[WHAT TO PRODUCE]: Write out every line below again exactly as it stands, skipping each image.
───── DATASET EXTRACT
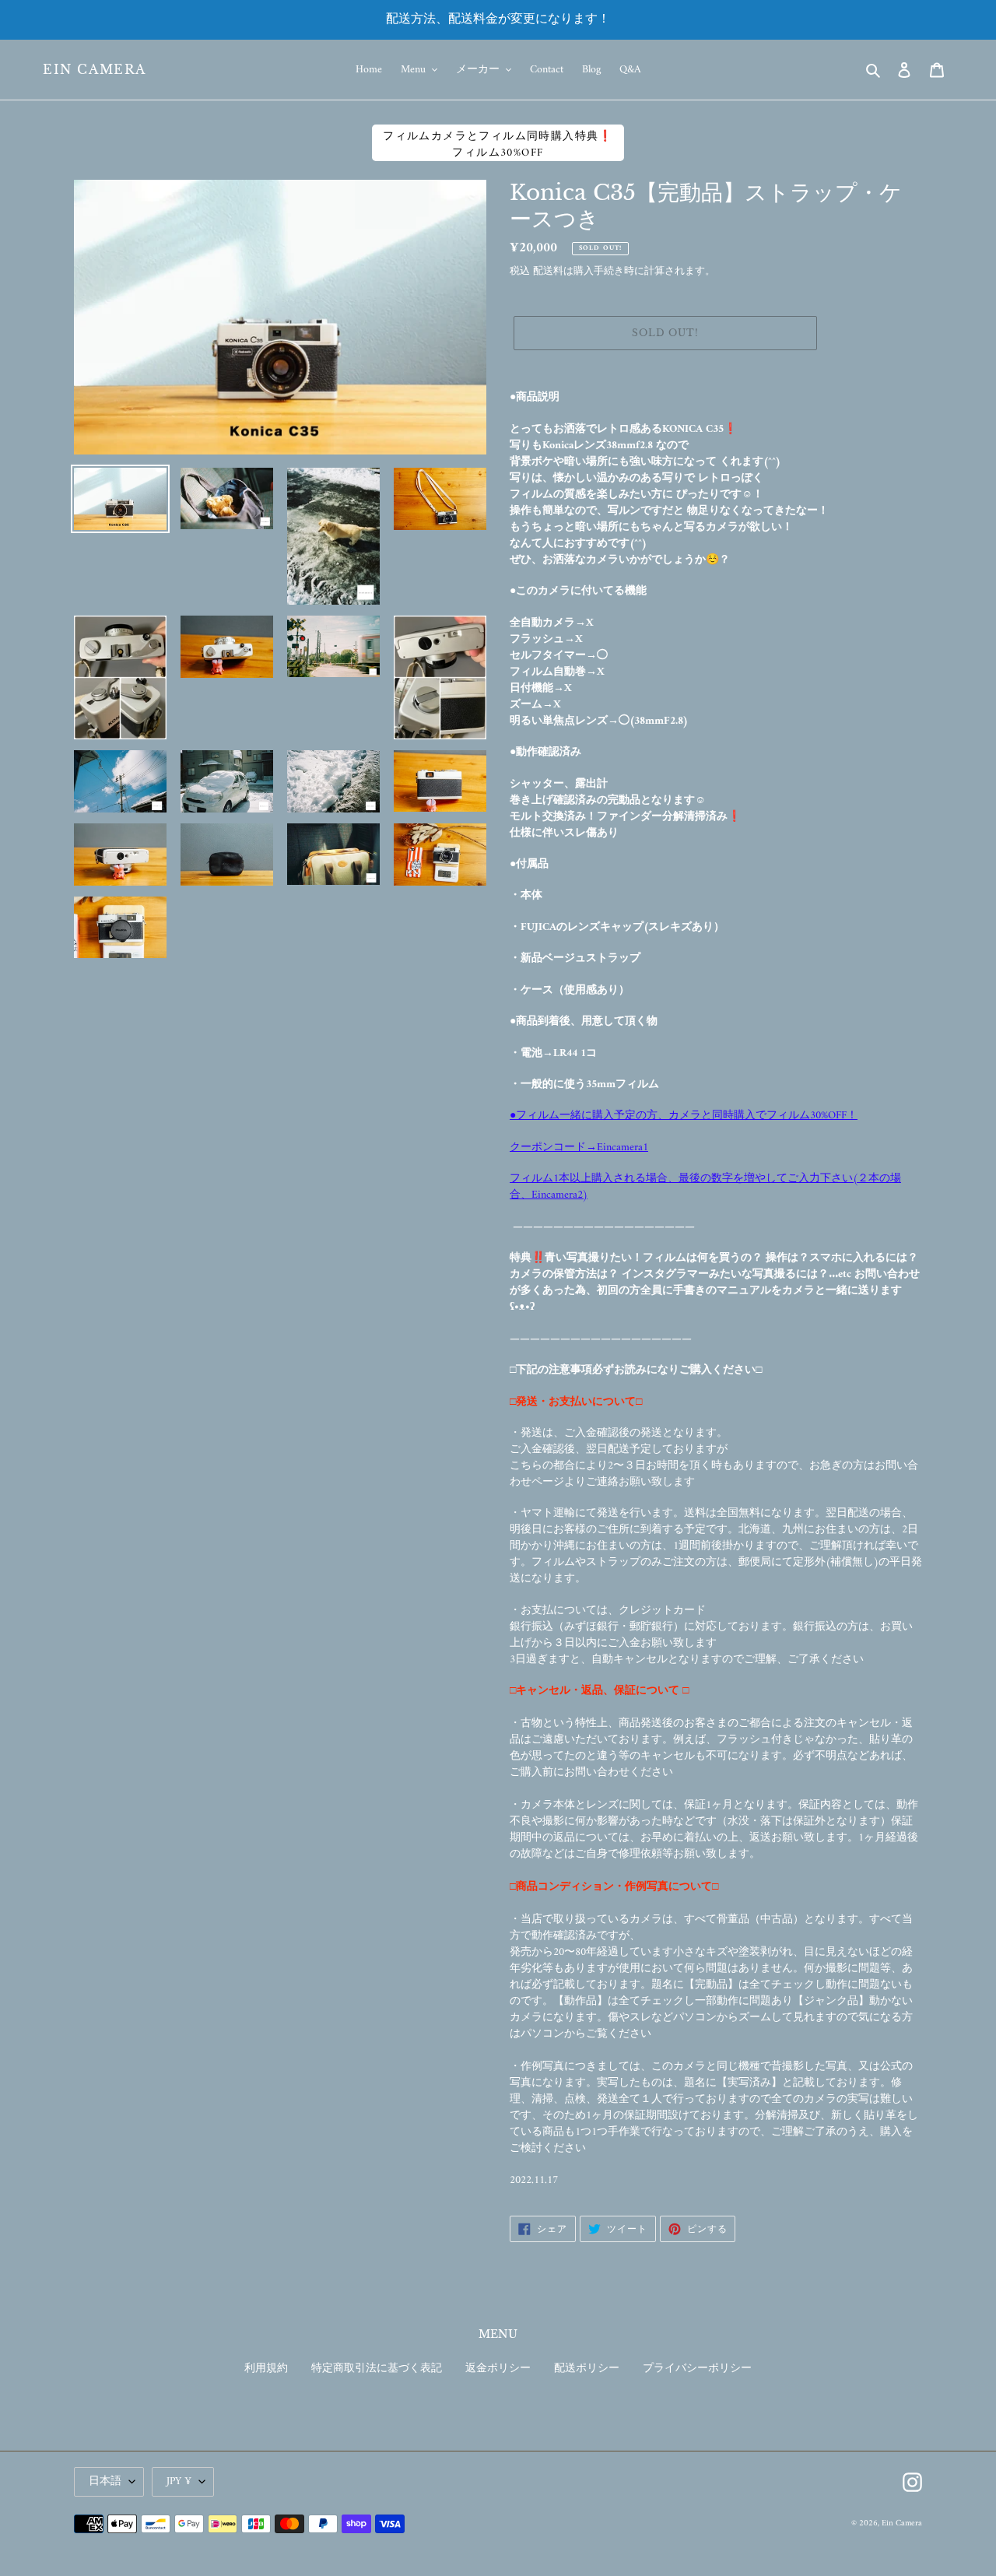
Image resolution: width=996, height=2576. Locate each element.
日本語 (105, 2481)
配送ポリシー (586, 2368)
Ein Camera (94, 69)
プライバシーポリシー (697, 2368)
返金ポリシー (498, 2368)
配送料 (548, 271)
──────────
[SOLVED EXERCISE]:
Image resolution: width=996, height=2576. Locate each element.
日本語 (105, 2481)
配送ポリシー (586, 2368)
Ein Camera (94, 69)
プライバシーポリシー (697, 2368)
返金ポリシー (498, 2368)
配送料 (548, 271)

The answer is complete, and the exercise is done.